=== Begin Enclosure ===
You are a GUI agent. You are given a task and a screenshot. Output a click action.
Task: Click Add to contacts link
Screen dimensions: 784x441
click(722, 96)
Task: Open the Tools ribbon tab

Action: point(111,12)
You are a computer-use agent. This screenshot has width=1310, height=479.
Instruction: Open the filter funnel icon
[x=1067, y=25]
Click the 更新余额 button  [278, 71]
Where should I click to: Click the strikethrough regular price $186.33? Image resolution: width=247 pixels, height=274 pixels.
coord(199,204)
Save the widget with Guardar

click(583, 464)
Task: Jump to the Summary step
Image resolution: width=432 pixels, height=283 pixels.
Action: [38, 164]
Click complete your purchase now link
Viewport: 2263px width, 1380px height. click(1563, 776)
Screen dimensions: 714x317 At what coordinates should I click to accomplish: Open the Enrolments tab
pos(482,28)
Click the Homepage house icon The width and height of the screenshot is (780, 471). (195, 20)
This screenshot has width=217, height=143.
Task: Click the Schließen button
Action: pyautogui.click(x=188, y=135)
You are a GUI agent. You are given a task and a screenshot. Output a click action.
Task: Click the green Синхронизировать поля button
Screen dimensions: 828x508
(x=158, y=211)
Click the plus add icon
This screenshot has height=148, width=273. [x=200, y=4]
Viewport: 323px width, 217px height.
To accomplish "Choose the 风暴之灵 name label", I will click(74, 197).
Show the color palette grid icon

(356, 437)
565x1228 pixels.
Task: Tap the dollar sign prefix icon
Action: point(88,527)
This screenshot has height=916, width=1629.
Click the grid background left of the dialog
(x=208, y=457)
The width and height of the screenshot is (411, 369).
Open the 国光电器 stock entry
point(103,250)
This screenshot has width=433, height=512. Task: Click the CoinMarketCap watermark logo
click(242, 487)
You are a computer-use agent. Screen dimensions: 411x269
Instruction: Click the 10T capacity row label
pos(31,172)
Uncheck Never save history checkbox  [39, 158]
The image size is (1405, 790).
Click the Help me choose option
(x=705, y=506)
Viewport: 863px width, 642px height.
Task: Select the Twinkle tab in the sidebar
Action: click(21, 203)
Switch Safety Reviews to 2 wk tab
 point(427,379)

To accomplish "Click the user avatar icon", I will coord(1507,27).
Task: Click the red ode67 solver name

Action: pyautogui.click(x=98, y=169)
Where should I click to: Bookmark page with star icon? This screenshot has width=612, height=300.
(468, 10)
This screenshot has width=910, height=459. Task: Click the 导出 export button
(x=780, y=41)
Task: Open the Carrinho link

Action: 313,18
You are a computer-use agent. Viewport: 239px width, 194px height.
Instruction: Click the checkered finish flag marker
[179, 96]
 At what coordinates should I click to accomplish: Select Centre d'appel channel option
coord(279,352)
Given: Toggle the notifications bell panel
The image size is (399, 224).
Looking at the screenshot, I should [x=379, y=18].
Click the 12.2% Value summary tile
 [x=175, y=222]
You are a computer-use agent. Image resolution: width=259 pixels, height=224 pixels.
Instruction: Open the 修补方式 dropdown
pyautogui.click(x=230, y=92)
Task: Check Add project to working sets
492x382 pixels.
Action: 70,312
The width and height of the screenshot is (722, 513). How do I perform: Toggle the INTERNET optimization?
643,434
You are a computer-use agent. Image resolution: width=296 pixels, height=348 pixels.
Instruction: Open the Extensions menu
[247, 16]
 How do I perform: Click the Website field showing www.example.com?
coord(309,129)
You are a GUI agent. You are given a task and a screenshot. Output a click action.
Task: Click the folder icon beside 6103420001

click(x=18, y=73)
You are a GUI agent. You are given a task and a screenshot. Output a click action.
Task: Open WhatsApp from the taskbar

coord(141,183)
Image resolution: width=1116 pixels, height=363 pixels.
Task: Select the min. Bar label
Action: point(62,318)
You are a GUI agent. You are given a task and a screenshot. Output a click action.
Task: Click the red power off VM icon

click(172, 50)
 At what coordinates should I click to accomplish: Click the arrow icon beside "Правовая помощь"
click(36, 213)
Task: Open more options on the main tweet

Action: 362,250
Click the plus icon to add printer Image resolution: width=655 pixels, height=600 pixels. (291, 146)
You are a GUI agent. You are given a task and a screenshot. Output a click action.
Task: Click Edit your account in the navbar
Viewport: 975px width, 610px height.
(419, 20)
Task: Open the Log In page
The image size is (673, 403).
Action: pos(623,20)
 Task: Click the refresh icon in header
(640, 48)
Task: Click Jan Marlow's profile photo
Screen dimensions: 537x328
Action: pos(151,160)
=== End Enclosure ===
To do: Repeat the material in full, exactly as it stands.

Exercise result:
You are a GUI agent. You are given a task and a screenshot. Output a click action.
Task: Click Add to contacts link
Screen dimensions: 784x441
click(722, 96)
Task: Open the Tools ribbon tab

Action: point(111,12)
You are a computer-use agent. This screenshot has width=1310, height=479.
Instruction: Open the filter funnel icon
[x=1067, y=25]
Click the 更新余额 button  [278, 71]
Where should I click to: Click the strikethrough regular price $186.33? Image resolution: width=247 pixels, height=274 pixels.
coord(199,204)
Save the widget with Guardar

click(583, 464)
Task: Jump to the Summary step
Image resolution: width=432 pixels, height=283 pixels.
Action: [38, 164]
Click complete your purchase now link
Viewport: 2263px width, 1380px height. click(1563, 776)
Screen dimensions: 714x317 At what coordinates should I click to accomplish: Open the Enrolments tab
pos(482,28)
Click the Homepage house icon The width and height of the screenshot is (780, 471). (195, 20)
This screenshot has width=217, height=143.
Task: Click the Schließen button
Action: pyautogui.click(x=188, y=135)
You are a GUI agent. You are given a task and a screenshot. Output a click action.
Task: Click the green Синхронизировать поля button
Screen dimensions: 828x508
(x=158, y=211)
Click the plus add icon
This screenshot has height=148, width=273. [x=200, y=4]
Viewport: 323px width, 217px height.
To accomplish "Choose the 风暴之灵 name label", I will click(74, 197).
Show the color palette grid icon

(356, 437)
565x1228 pixels.
Task: Tap the dollar sign prefix icon
Action: point(88,527)
This screenshot has height=916, width=1629.
Click the grid background left of the dialog
(x=208, y=457)
The width and height of the screenshot is (411, 369).
Open the 国光电器 stock entry
point(103,250)
This screenshot has width=433, height=512. Task: Click the CoinMarketCap watermark logo
click(242, 487)
You are a computer-use agent. Screen dimensions: 411x269
Instruction: Click the 10T capacity row label
pos(31,172)
Uncheck Never save history checkbox  [39, 158]
The image size is (1405, 790).
Click the Help me choose option
(x=705, y=506)
Viewport: 863px width, 642px height.
Task: Select the Twinkle tab in the sidebar
Action: click(21, 203)
Switch Safety Reviews to 2 wk tab
 point(427,379)

To accomplish "Click the user avatar icon", I will coord(1507,27).
Task: Click the red ode67 solver name

Action: pyautogui.click(x=98, y=169)
Where should I click to: Bookmark page with star icon? This screenshot has width=612, height=300.
(468, 10)
This screenshot has width=910, height=459. Task: Click the 导出 export button
(x=780, y=41)
Task: Open the Carrinho link

Action: 313,18
You are a computer-use agent. Viewport: 239px width, 194px height.
Instruction: Click the checkered finish flag marker
[179, 96]
 At what coordinates should I click to accomplish: Select Centre d'appel channel option
coord(279,352)
Given: Toggle the notifications bell panel
The image size is (399, 224).
Looking at the screenshot, I should [x=379, y=18].
Click the 12.2% Value summary tile
 [x=175, y=222]
You are a computer-use agent. Image resolution: width=259 pixels, height=224 pixels.
Instruction: Open the 修补方式 dropdown
pyautogui.click(x=230, y=92)
Task: Check Add project to working sets
492x382 pixels.
Action: 70,312
The width and height of the screenshot is (722, 513). How do I perform: Toggle the INTERNET optimization?
643,434
You are a computer-use agent. Image resolution: width=296 pixels, height=348 pixels.
Instruction: Open the Extensions menu
[247, 16]
 How do I perform: Click the Website field showing www.example.com?
coord(309,129)
You are a GUI agent. You are given a task and a screenshot. Output a click action.
Task: Click the folder icon beside 6103420001

click(x=18, y=73)
You are a GUI agent. You are given a task and a screenshot. Output a click action.
Task: Open WhatsApp from the taskbar

coord(141,183)
Image resolution: width=1116 pixels, height=363 pixels.
Task: Select the min. Bar label
Action: point(62,318)
You are a GUI agent. You are given a task and a screenshot. Output a click action.
Task: Click the red power off VM icon

click(172, 50)
 At what coordinates should I click to accomplish: Click the arrow icon beside "Правовая помощь"
click(36, 213)
Task: Open more options on the main tweet

Action: 362,250
Click the plus icon to add printer Image resolution: width=655 pixels, height=600 pixels. (291, 146)
You are a GUI agent. You are given a task and a screenshot. Output a click action.
Task: Click Edit your account in the navbar
Viewport: 975px width, 610px height.
(419, 20)
Task: Open the Log In page
The image size is (673, 403).
Action: pos(623,20)
 Task: Click the refresh icon in header
(640, 48)
Task: Click Jan Marlow's profile photo
Screen dimensions: 537x328
Action: pos(151,160)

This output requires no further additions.